Databricks data sources

⚠️
Check This First!
This article refers to BaseModel accessed via Docker container. Please refer to Snowflake Native App section if you are using BaseModel as SF GUI application.

Various data sources are specified in the YAML file used by the pretrain function and configured by the entries in data_location section. Below is an example code that should be adapted to your configuration.

data_location:
  database_type: databricks
  connection_params:
    host: "${DATABRICKS_HOST}"
    warehouse_id: "${DATABRICKS_WAREHOUSE_ID}"
    client_id: "${DATABRICKS_CLIENT_ID}"
    client_secret: "${DATABRICKS_CLIENT_SECRET}"
    catalog: hm_kaggle
    db_schema: private
  table_name: some_table

Parameters

database_type : str, required No default value.
Information about the database type or source file. All data tables should be stored in the same type. Set to: databricks.
connection_params : dict, required Configures the connection to the database.

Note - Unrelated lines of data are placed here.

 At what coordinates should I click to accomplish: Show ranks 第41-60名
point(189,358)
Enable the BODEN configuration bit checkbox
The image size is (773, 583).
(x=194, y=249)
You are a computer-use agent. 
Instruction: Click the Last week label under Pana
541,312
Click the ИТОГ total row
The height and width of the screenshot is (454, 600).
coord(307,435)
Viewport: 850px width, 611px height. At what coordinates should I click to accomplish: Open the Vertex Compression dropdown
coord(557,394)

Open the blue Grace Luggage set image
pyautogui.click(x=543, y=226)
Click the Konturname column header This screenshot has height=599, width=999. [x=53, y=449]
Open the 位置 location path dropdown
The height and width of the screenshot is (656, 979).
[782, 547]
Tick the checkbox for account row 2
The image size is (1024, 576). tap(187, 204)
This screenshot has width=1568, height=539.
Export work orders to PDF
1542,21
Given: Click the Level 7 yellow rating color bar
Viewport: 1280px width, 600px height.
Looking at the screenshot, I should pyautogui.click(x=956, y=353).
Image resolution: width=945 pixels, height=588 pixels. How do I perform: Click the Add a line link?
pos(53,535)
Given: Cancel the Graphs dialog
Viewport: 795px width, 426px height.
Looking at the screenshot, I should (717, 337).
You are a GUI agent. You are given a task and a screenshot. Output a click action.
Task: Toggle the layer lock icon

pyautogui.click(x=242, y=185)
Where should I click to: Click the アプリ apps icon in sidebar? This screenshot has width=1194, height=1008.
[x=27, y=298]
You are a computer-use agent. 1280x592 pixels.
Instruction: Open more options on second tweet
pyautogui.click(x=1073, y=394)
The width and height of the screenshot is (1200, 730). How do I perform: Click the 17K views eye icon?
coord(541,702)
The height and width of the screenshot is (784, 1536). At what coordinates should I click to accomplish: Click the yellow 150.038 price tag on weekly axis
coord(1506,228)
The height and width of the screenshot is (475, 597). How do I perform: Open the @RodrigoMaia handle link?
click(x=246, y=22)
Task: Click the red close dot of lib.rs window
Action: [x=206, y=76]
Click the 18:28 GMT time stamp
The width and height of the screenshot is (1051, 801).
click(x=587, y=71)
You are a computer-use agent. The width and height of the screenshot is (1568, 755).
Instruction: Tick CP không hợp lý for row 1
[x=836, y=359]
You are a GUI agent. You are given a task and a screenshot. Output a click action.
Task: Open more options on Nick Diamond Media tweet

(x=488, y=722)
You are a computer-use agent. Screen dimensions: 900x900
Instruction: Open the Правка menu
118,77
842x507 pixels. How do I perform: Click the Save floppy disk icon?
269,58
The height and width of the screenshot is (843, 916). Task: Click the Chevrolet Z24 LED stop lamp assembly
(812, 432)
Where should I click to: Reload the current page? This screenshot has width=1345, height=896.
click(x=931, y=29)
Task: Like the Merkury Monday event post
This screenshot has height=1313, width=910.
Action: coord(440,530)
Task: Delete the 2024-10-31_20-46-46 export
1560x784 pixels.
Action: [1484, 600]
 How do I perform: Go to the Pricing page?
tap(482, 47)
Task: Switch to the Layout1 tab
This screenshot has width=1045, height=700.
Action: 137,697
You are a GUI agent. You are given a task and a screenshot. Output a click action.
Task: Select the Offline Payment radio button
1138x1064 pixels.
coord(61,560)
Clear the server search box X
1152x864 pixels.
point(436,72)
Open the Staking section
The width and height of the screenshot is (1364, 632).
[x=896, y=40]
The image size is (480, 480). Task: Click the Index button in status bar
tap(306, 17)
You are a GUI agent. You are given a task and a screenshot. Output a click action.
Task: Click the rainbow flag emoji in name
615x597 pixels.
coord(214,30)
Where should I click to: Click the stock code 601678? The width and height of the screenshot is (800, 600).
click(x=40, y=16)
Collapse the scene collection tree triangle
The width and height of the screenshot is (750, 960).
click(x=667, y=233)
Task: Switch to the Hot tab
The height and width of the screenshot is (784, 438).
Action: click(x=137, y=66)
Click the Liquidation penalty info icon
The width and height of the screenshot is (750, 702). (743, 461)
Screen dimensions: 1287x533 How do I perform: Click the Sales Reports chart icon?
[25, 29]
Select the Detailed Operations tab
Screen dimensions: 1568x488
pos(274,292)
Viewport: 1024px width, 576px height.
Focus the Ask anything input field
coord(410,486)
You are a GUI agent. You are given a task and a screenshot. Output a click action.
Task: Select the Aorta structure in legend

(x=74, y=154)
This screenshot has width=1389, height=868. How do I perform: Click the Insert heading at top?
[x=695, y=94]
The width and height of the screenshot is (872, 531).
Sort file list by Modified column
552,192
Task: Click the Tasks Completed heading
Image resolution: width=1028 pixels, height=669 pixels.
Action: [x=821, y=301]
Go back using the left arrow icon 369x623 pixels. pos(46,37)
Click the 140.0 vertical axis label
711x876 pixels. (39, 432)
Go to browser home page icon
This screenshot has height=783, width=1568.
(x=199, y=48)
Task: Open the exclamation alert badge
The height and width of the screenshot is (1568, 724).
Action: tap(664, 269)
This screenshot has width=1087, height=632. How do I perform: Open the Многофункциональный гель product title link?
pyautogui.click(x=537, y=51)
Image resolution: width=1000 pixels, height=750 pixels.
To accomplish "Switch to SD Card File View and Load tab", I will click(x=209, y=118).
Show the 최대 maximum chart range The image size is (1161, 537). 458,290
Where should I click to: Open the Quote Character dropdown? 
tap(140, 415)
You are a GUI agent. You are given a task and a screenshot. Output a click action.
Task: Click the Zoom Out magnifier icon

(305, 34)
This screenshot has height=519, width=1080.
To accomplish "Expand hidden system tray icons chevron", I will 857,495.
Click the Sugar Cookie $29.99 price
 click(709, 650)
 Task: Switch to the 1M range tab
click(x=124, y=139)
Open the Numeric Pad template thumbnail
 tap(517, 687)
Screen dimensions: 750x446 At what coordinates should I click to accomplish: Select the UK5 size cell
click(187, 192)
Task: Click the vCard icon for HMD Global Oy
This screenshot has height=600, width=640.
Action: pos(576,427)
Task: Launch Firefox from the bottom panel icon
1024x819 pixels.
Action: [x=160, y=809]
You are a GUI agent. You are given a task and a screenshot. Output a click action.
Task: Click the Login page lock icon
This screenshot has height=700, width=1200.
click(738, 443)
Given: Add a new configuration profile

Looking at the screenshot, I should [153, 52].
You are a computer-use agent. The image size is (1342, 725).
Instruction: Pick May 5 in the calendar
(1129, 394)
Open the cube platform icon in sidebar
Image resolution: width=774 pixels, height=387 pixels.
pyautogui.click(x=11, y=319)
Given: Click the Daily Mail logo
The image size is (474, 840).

For Databricks, keyword arguments are:
- host : str, required No default value.
  Server Hostname value for your cluster or SQL warehouse,
- warehouse_id : str, required No default value.
  HTTP Path value for your cluster or SQL warehouse,
- token : str, optional default=None.
  Databricks personal access token.
- client_id::str, optional default=None.
  Client id. Can't be set if token is set.
- client_secret: str, optional default=None.
  Client secret. Can't be set if token is set.
- catalog : str, optional default=None
  Initial catalog to use for the connection.
- db_schema : str, optional default="default"
  Initial schema to use for the connection.
table_name : str, required No default value.
Specifies the table to use to create features. Example: customers.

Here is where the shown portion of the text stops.